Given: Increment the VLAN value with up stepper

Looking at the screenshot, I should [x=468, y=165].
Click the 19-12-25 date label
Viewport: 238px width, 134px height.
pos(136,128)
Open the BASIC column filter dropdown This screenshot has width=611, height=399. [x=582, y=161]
....
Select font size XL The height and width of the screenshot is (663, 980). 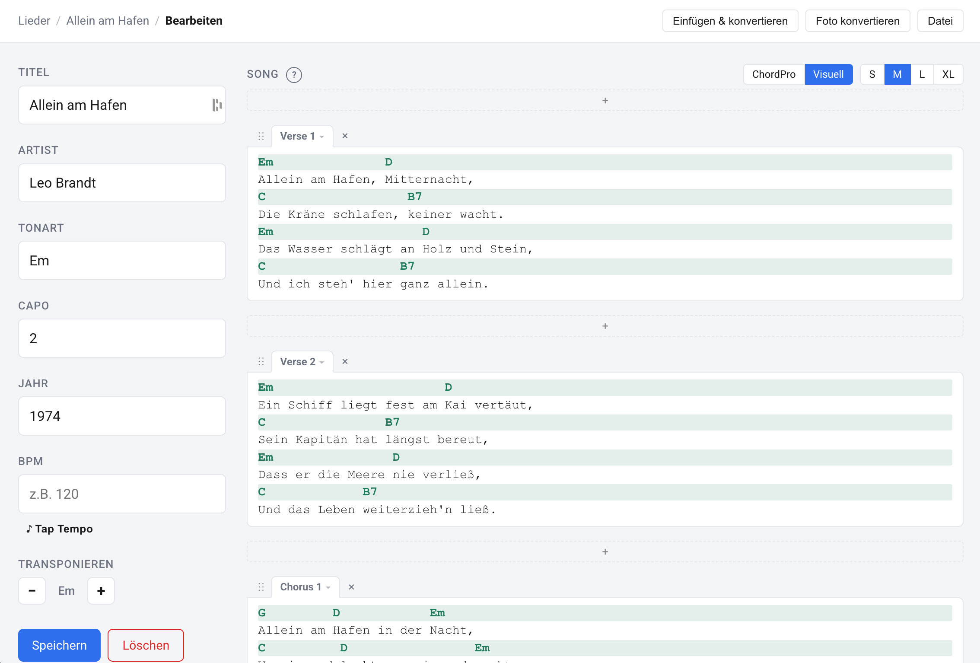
....
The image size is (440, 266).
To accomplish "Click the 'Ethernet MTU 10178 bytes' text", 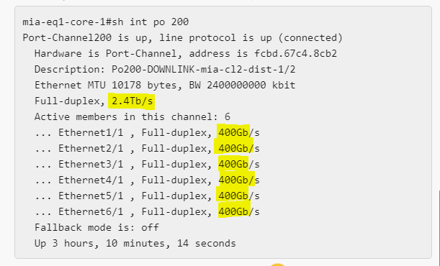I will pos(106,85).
....
**Direction:**
Can you reproduce, word for word, the rows above from the line containing "Given: Increment the" through the line containing "Open the BASIC", both included?

**Task result:**
Given: Increment the VLAN value with up stepper

Looking at the screenshot, I should [x=468, y=165].
Click the 19-12-25 date label
Viewport: 238px width, 134px height.
pos(136,128)
Open the BASIC column filter dropdown This screenshot has width=611, height=399. [x=582, y=161]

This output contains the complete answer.